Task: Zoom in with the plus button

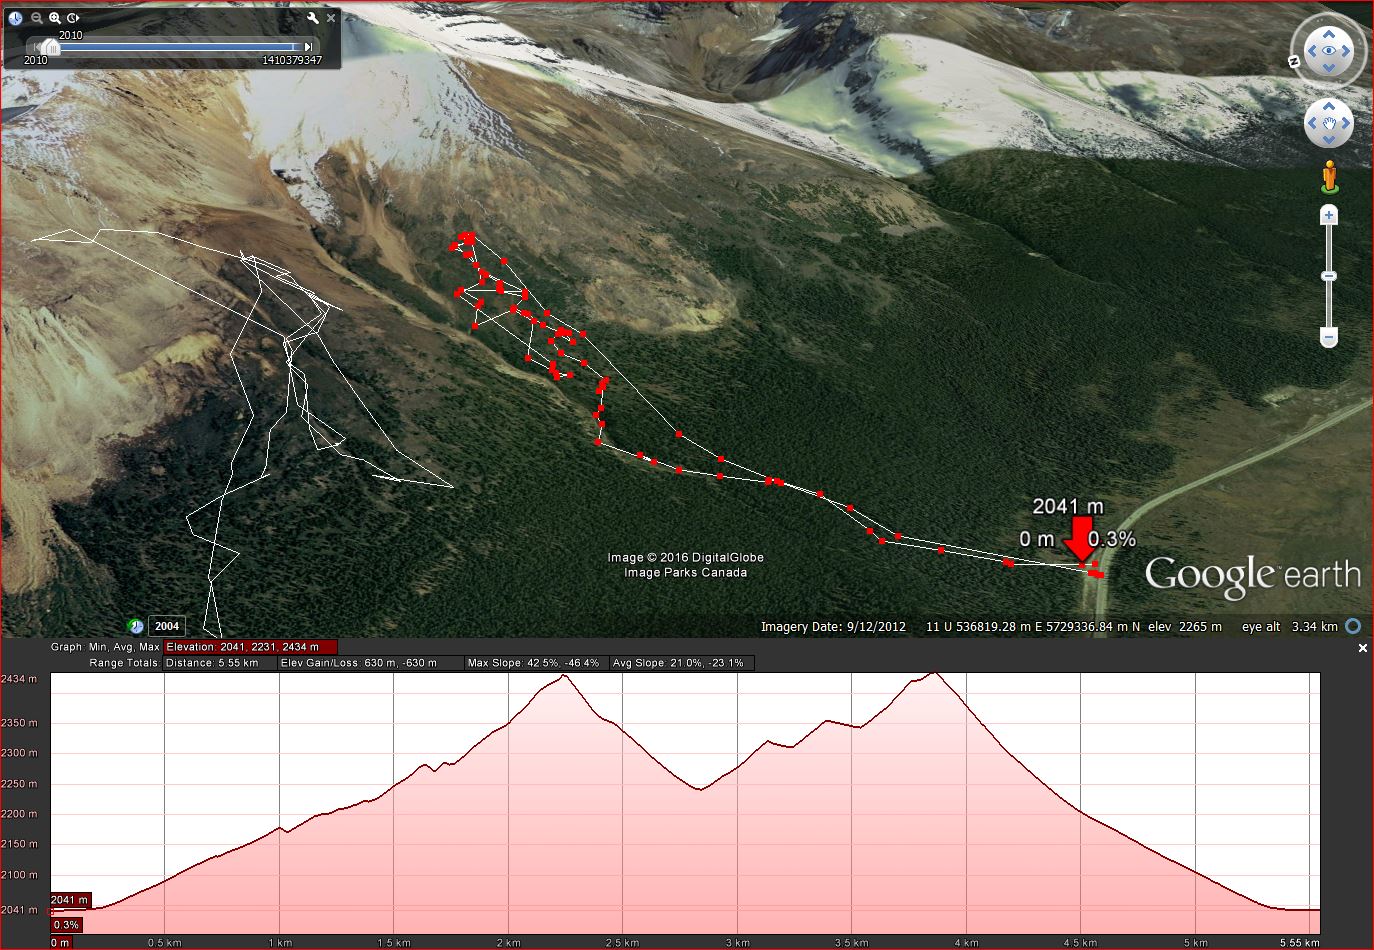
* * *
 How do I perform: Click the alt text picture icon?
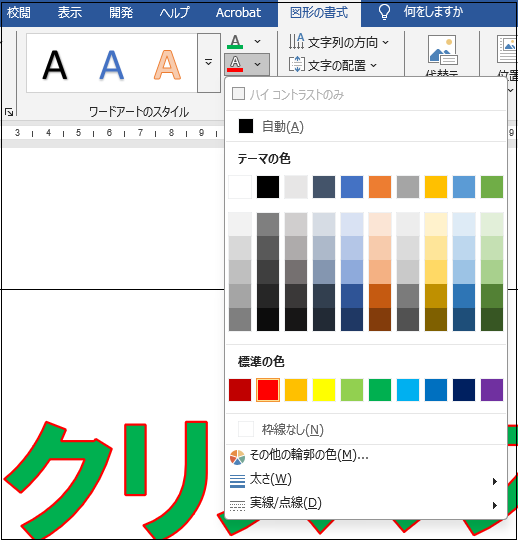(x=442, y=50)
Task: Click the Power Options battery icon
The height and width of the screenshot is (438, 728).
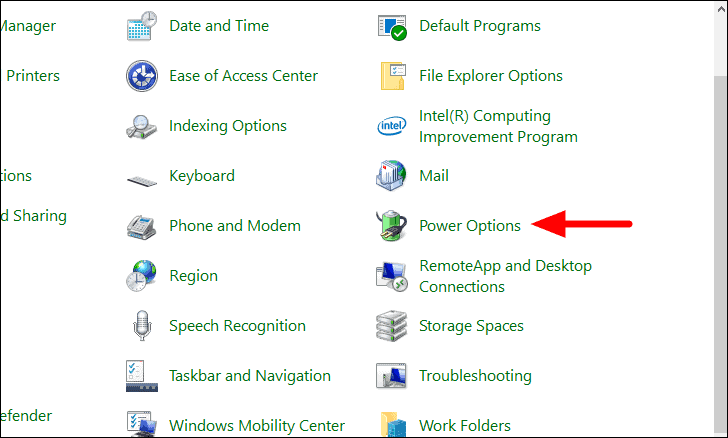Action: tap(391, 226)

YOUR INSTRUCTIONS =>
Find the string "Task" in the material above. Then copy each line that has it.

RESPONSE AREA =>
Task: Zoom in with the plus button
Task: Click the Power Options battery icon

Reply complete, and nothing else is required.